** Opening Source information block **

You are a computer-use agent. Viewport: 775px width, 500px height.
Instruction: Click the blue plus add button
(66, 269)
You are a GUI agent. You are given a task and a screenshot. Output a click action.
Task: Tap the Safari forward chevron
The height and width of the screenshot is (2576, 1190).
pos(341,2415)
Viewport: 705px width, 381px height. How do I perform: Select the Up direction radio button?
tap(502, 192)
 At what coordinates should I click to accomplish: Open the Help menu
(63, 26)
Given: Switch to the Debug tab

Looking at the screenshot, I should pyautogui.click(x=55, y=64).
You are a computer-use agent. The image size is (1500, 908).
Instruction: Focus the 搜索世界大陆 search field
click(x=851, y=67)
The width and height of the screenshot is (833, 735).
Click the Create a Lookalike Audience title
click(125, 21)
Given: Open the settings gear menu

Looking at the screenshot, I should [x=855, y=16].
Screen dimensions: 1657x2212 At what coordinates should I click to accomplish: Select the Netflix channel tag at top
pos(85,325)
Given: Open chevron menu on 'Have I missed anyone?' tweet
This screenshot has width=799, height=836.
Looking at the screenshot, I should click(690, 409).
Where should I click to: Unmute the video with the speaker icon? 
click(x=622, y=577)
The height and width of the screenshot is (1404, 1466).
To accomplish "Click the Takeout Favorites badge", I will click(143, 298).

** Closing Source information block **

**Directions**
Looking over the records, find each line with the word "agent" and copy it.

**Result of this task**
You are a computer-use agent. Viewport: 775px width, 500px height.
You are a GUI agent. You are given a task and a screenshot. Output a click action.
You are a computer-use agent. The image size is (1500, 908).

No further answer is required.